With so many reviews, discussion sites, a movie and a sequel devoted to this classic you may wonder what more I can contribute to the understanding and appreciation for this novel. First I will tell you that if you only know the story based on watching the film, then you only know half the story.
Much of the novel takes place after the end of the war during Reconstruction. It is during this period that the conflict between the main characters escalates. Scarlett is willing to sell herself to Rhett for $300 yet instead she betrays her sister by marrying her sister’s fiancé. Meanwhile Georgia’s politicians and landowners betray each other in an effort to, at first to survive, and later to thrive. Curiously this is foretold and accepted by Rhett when he explains to Scarlet that people make money when civilizations are created and some make money when civilizations fall.

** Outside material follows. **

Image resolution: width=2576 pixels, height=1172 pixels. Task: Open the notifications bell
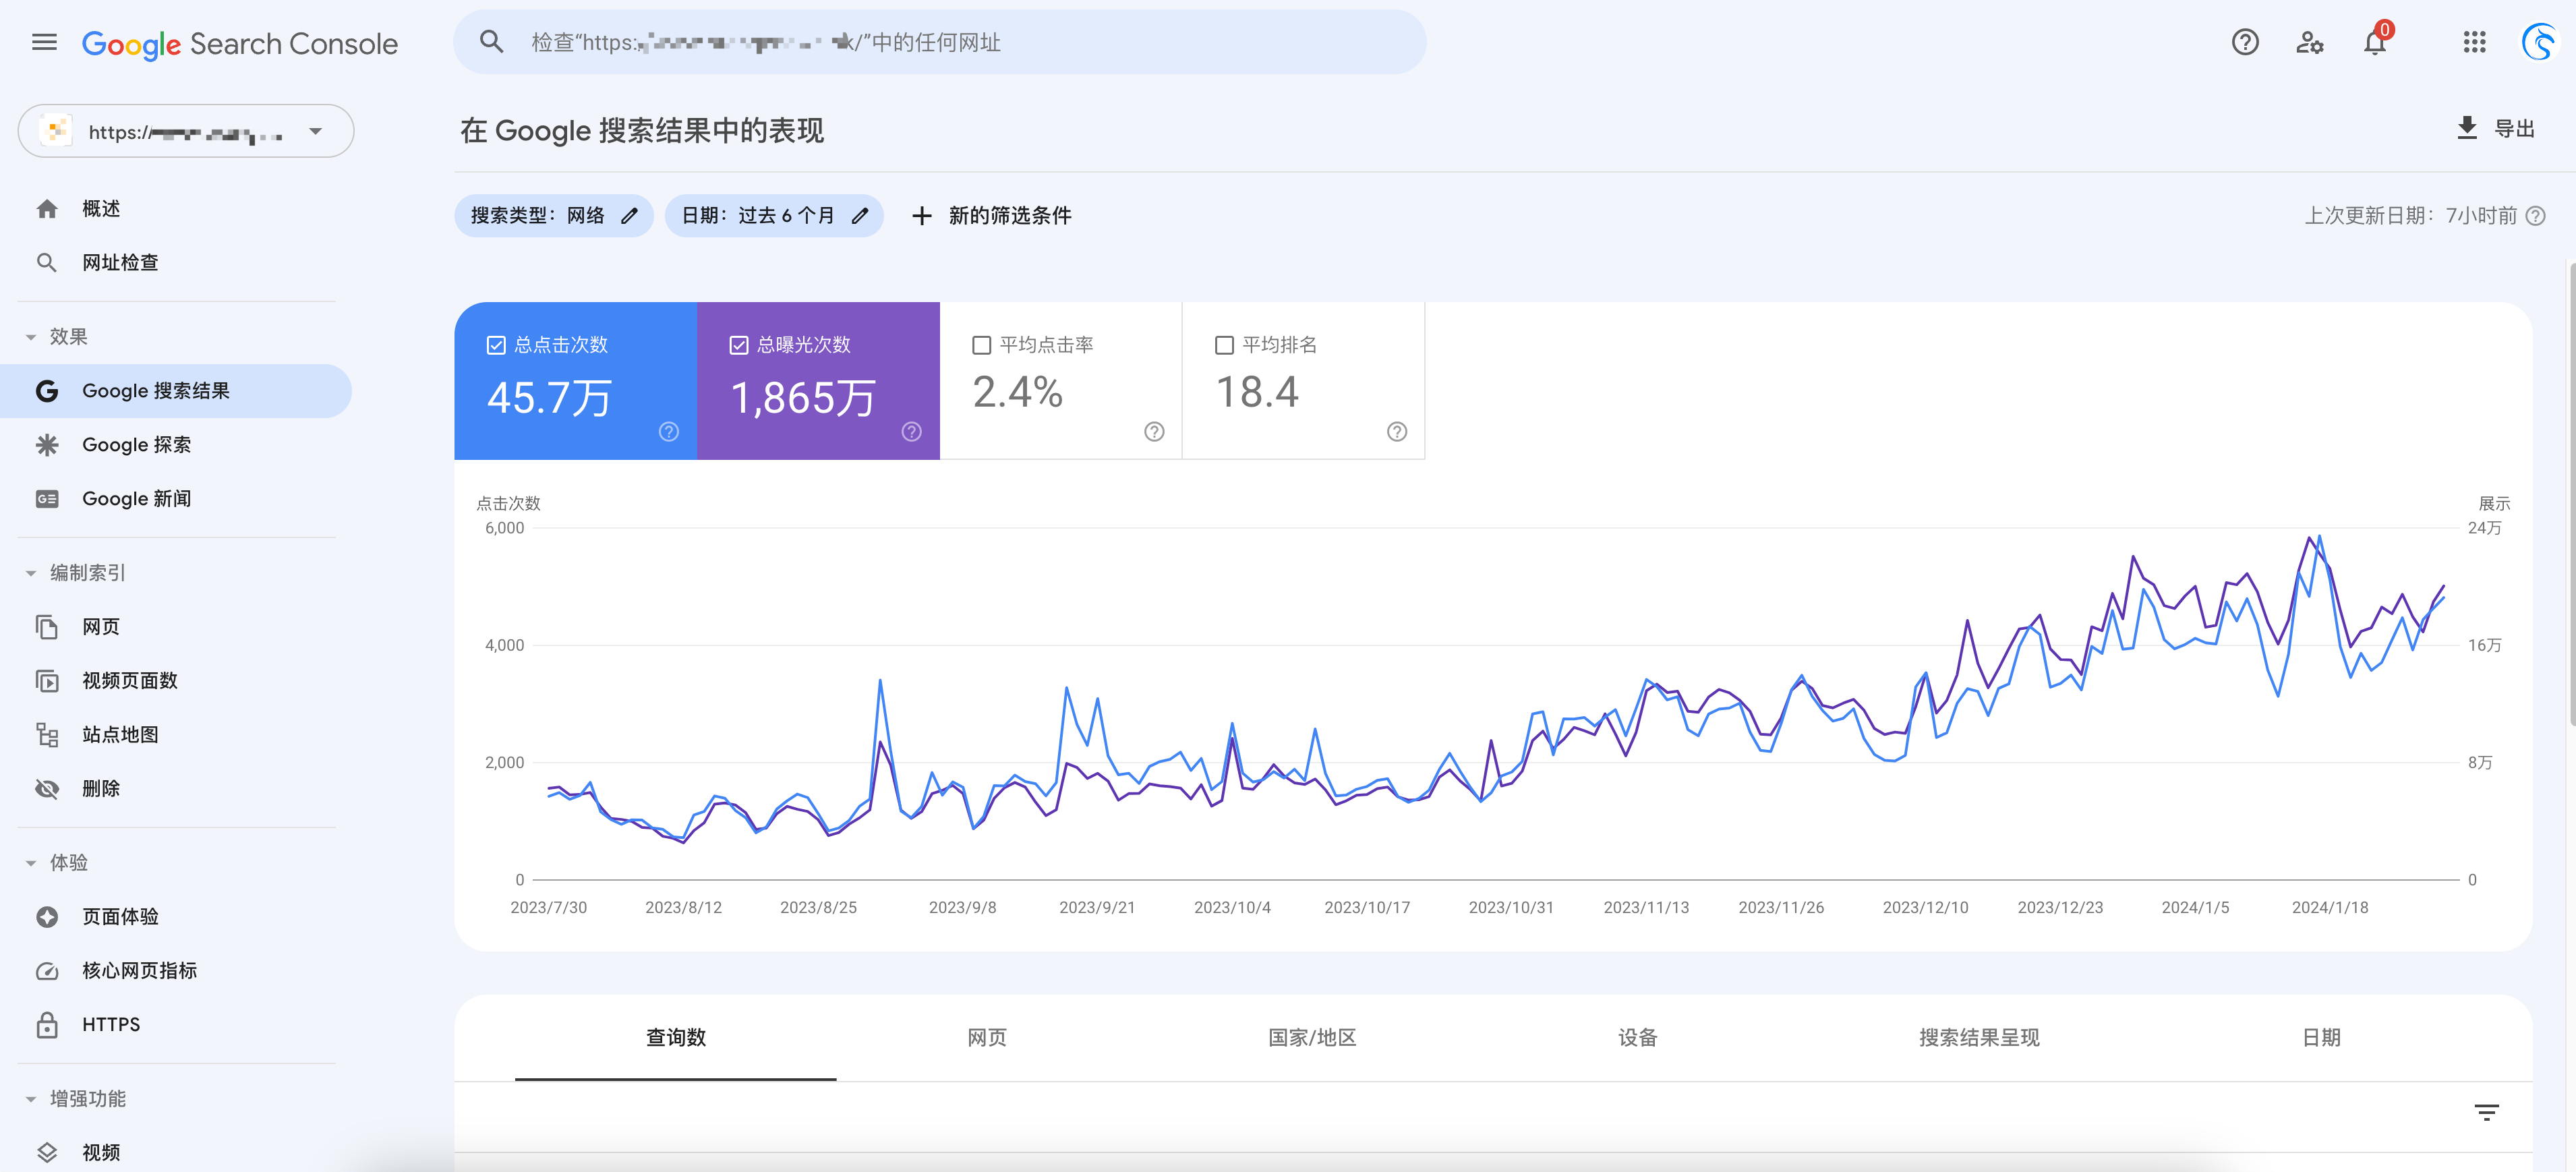(2374, 42)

As a backdrop to the struggles of the main characters Ms Mitchell takes her time explaining the disastrous federal Reconstruction policy designed to punish the south. Time and again Ms Mitchell points out the northern do-gooders who know better. It is this theme that is timely today. Washington DC, even today, is filled with elite do-gooders who have it all figured out for the rest of us. We just need give in or become more enlightened like them.

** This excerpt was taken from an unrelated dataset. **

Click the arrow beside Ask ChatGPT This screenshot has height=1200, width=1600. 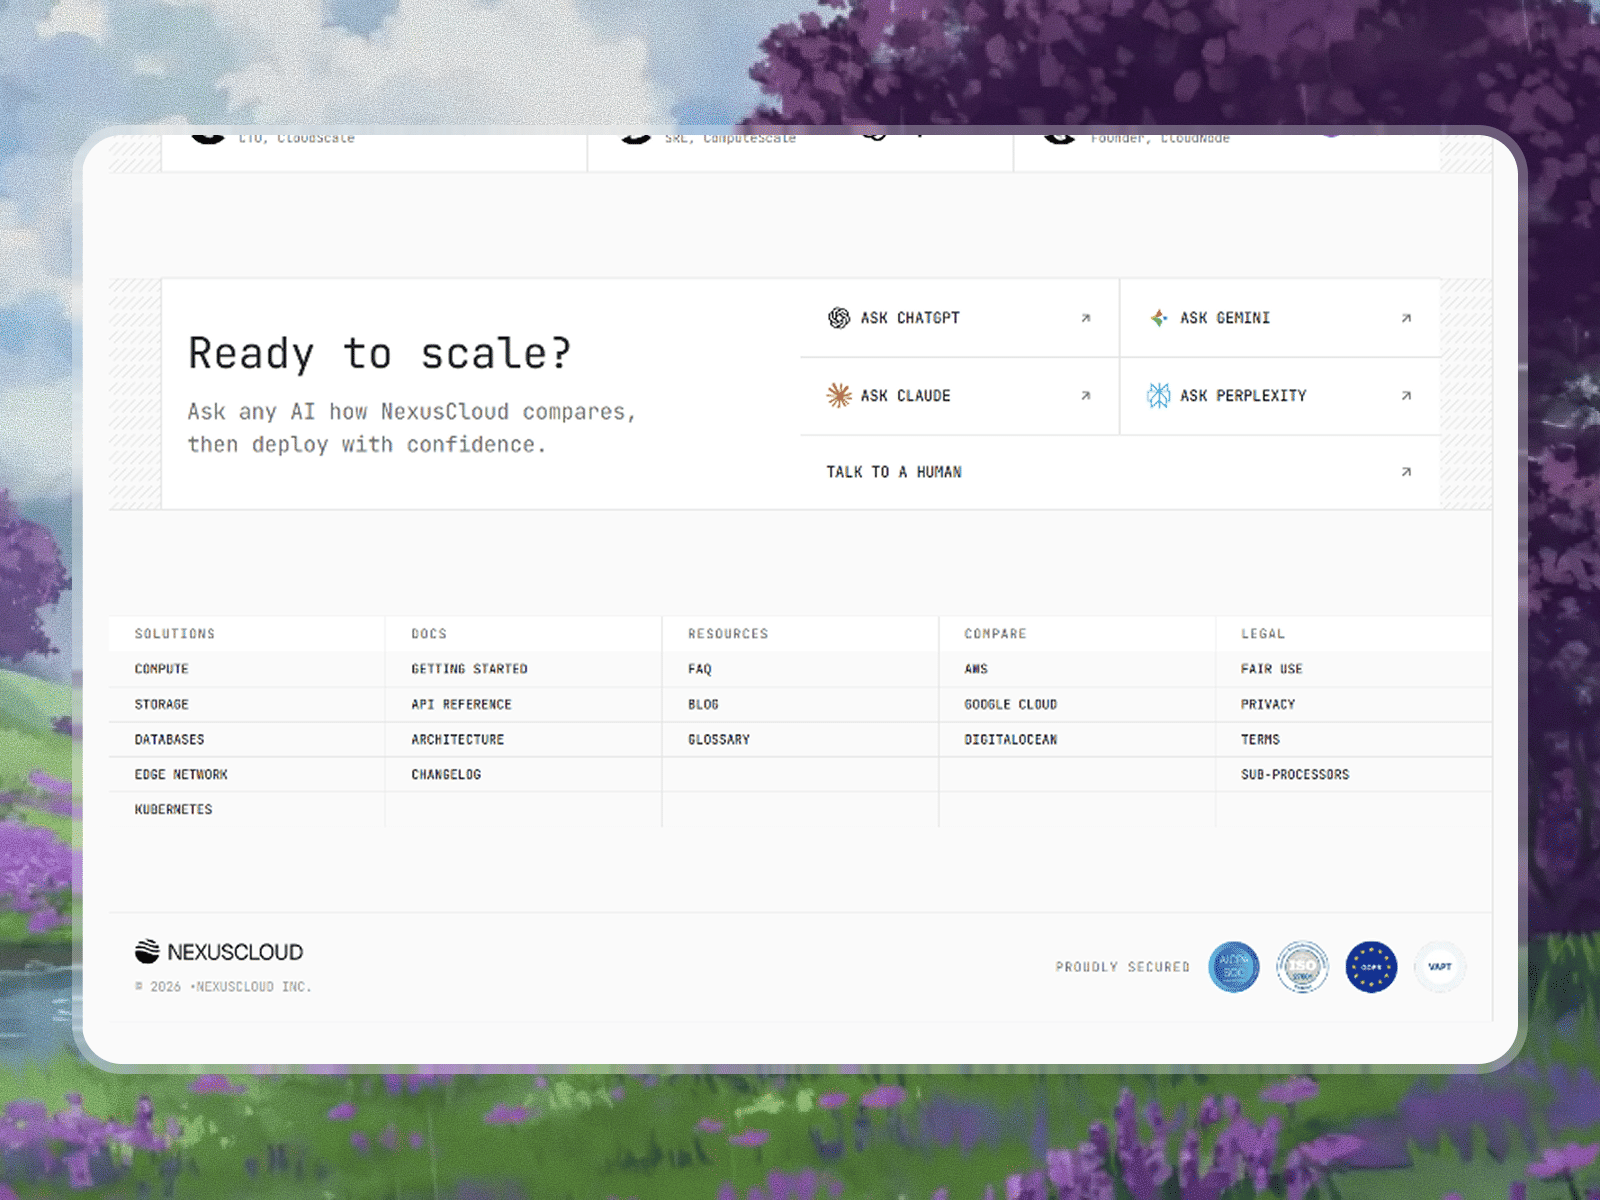[x=1086, y=318]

Like the novel’s carpetbaggers, scalawags, and profiteers the current Washington elites pick their winners; unions, mortgage holders, bankers, insurance companies, because they know better than the common folk about what needs to be done. Those who made bad home loans get at pass, while others who made their payment faithfully pay the bill. Reconstruction levied burdensome taxes on some, but not others. It froze wages at levels that made economic growth all but impossible. We are seeing the same thing today among private and public unions.

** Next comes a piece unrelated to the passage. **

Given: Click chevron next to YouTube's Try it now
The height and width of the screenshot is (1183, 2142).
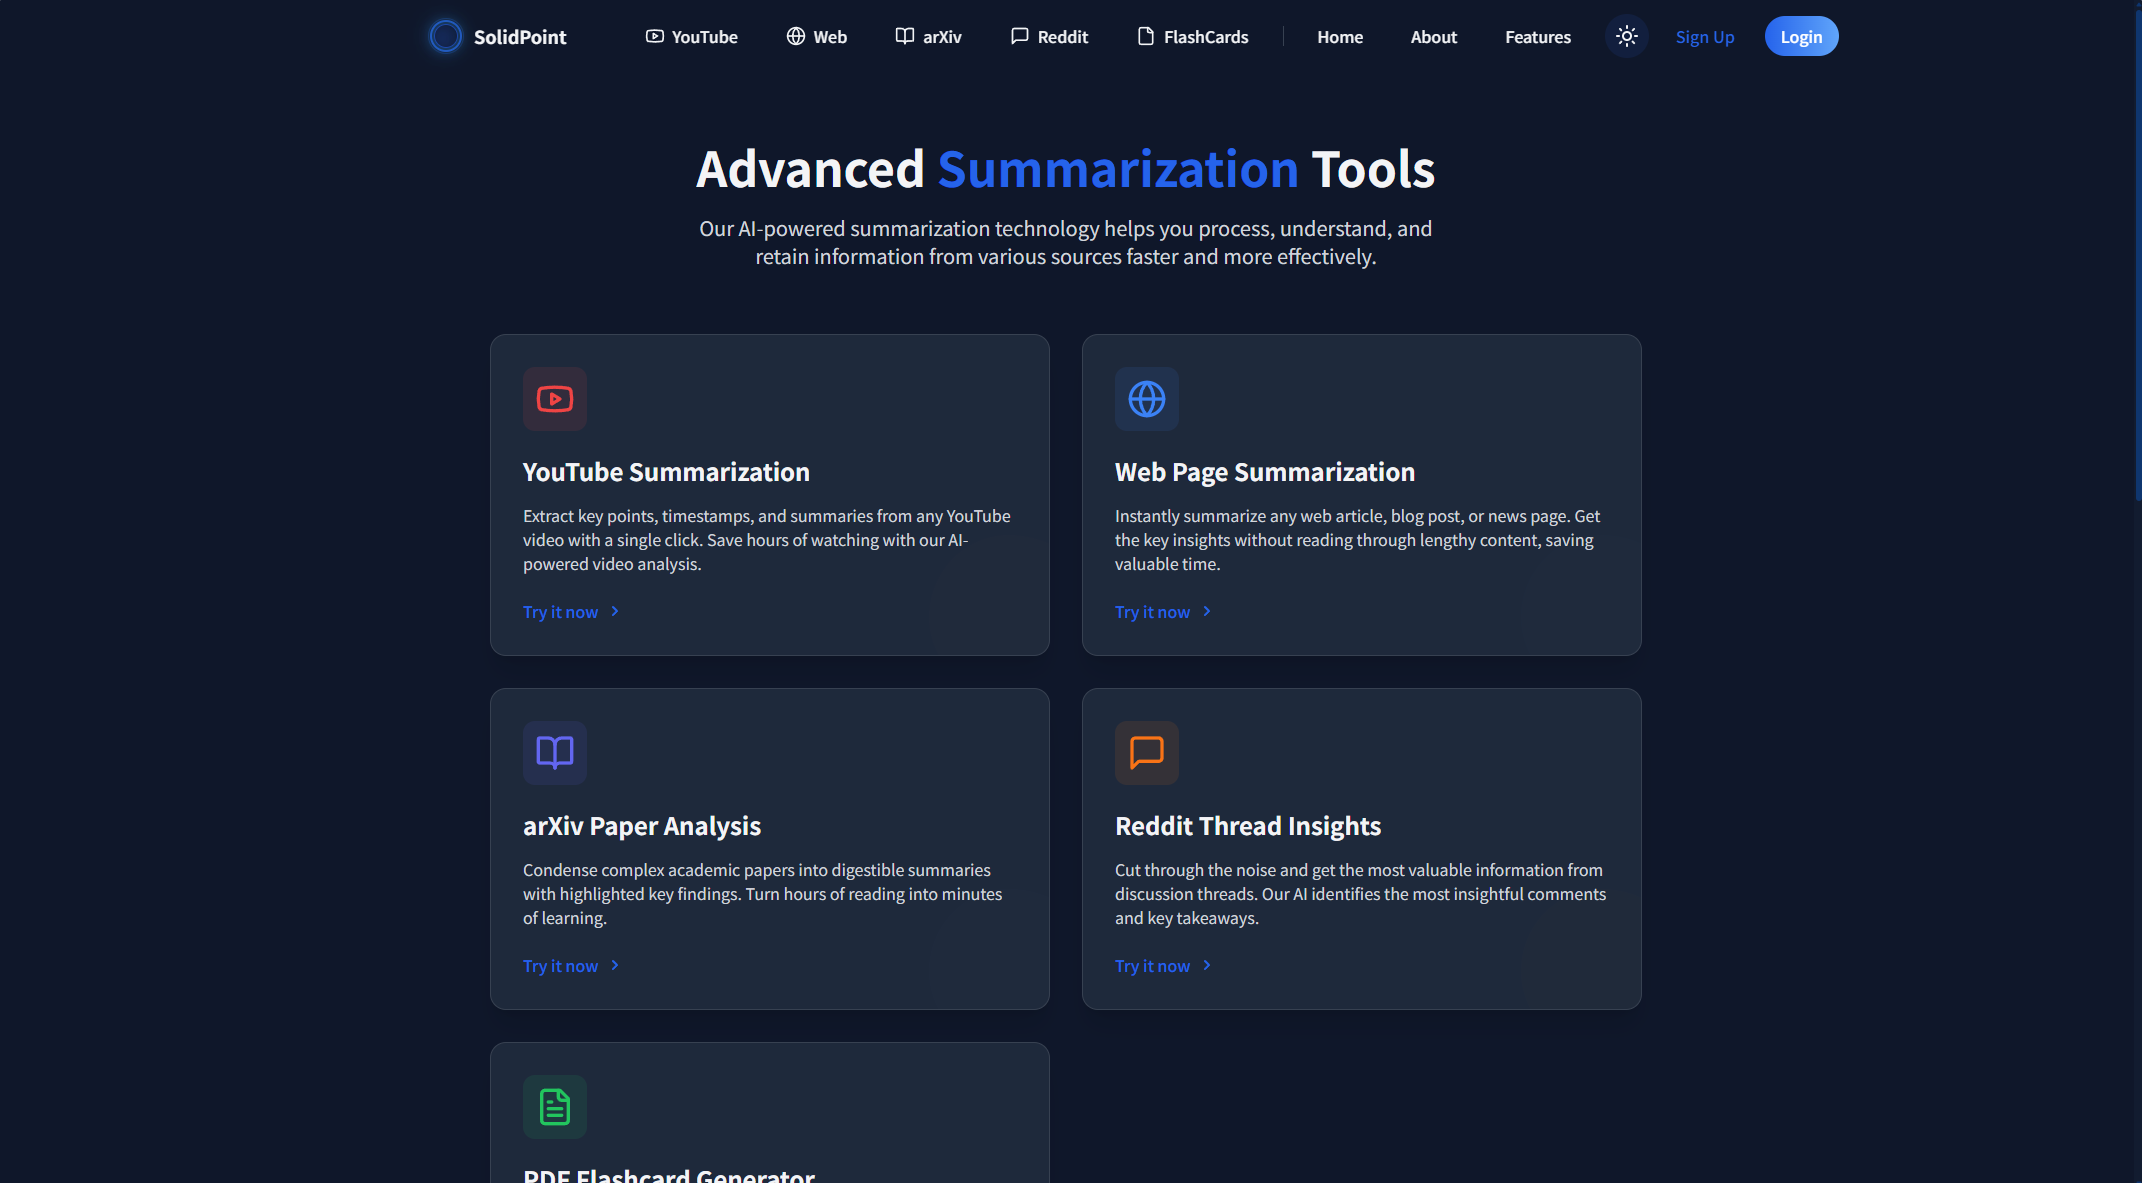Looking at the screenshot, I should click(x=615, y=612).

In 1937 “Gone with the Wind” won the Pulitzer Prize. Was the irony lost on anyone that at the same time, during the Great Depression, American would fall into a recession as a result of the misguided economic policies of the progressive elite who had, like Reconstructionists of 1865, frozen prices and wages and dictated production levels. By 1938, the United States, in the middle of the Great Depression went into a “double dip” recession, the same thing being reported today on the news. Art indeed mirrors life and quite often history repeats itself if we fail to learn from it. As summer comes to a close, consider reading or re-reading this timeless classic and while you do compare it the here and now.